## Stored data entries
========================
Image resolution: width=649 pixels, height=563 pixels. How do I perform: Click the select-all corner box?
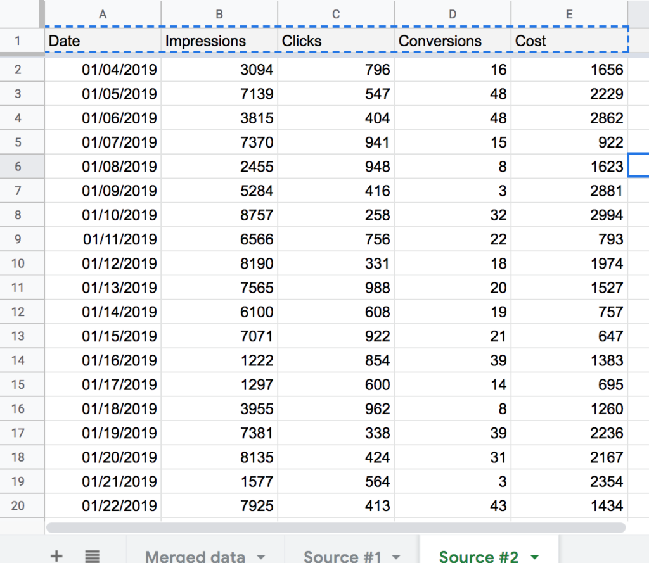(22, 13)
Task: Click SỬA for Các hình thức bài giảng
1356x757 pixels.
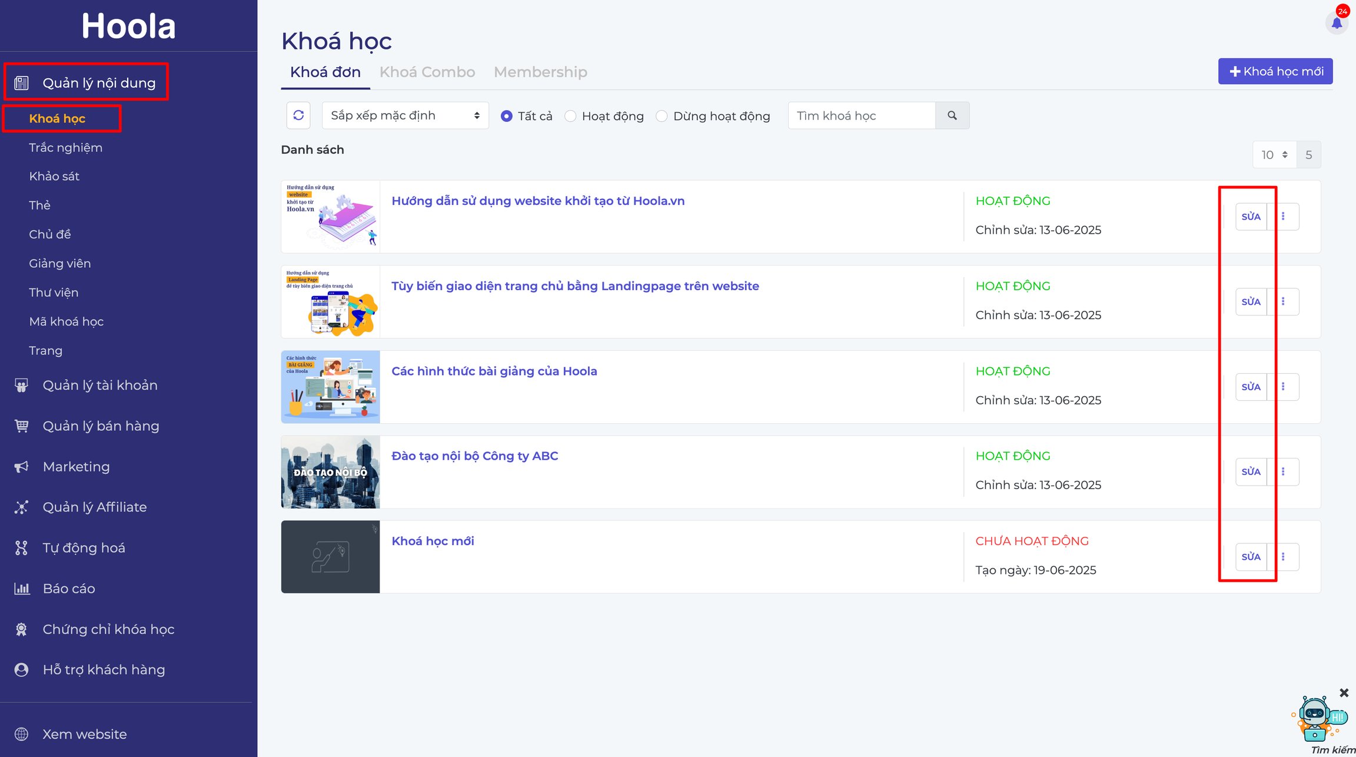Action: (x=1251, y=387)
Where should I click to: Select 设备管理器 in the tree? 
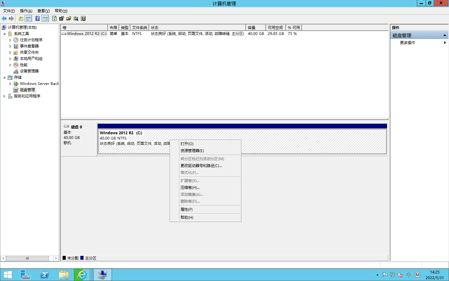29,71
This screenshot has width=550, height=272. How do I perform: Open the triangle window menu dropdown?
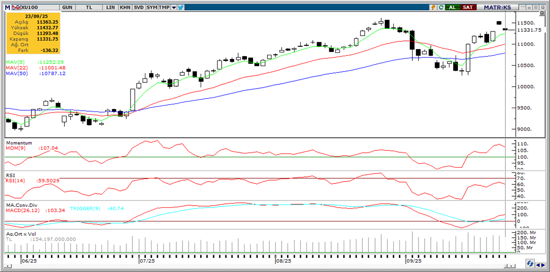(x=523, y=7)
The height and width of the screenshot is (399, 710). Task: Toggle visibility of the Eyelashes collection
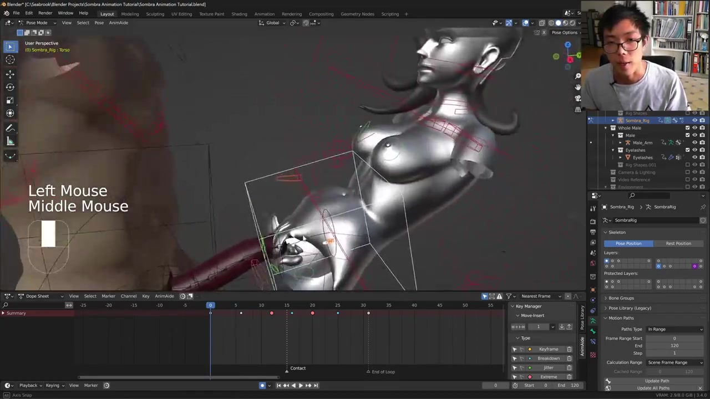(694, 150)
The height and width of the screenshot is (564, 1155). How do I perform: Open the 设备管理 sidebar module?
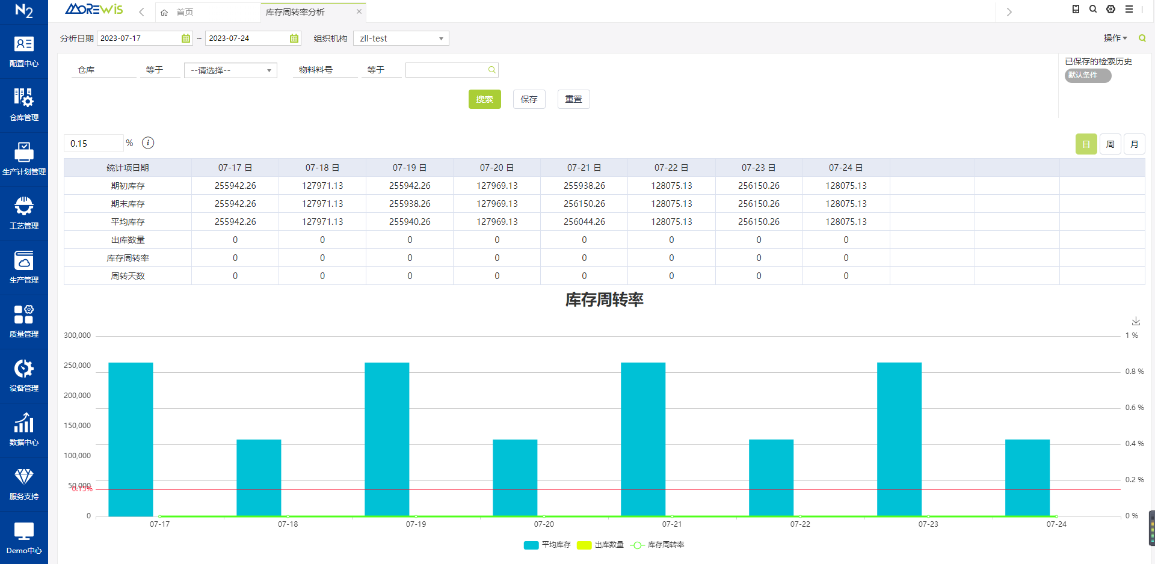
========================
## PROMPT
Output every entry above exactly, minus the pictures.

## WORKED SOLUTION
Image resolution: width=649 pixels, height=563 pixels. How do I perform: Click the select-all corner box?
(22, 13)
Task: Click SỬA for Các hình thức bài giảng
1356x757 pixels.
Action: (x=1251, y=387)
Where should I click to: Select 设备管理器 in the tree? 
29,71
This screenshot has width=550, height=272. How do I perform: Open the triangle window menu dropdown?
(x=523, y=7)
The height and width of the screenshot is (399, 710). Task: Toggle visibility of the Eyelashes collection
(694, 150)
The height and width of the screenshot is (564, 1155). How do I perform: Open the 设备管理 sidebar module?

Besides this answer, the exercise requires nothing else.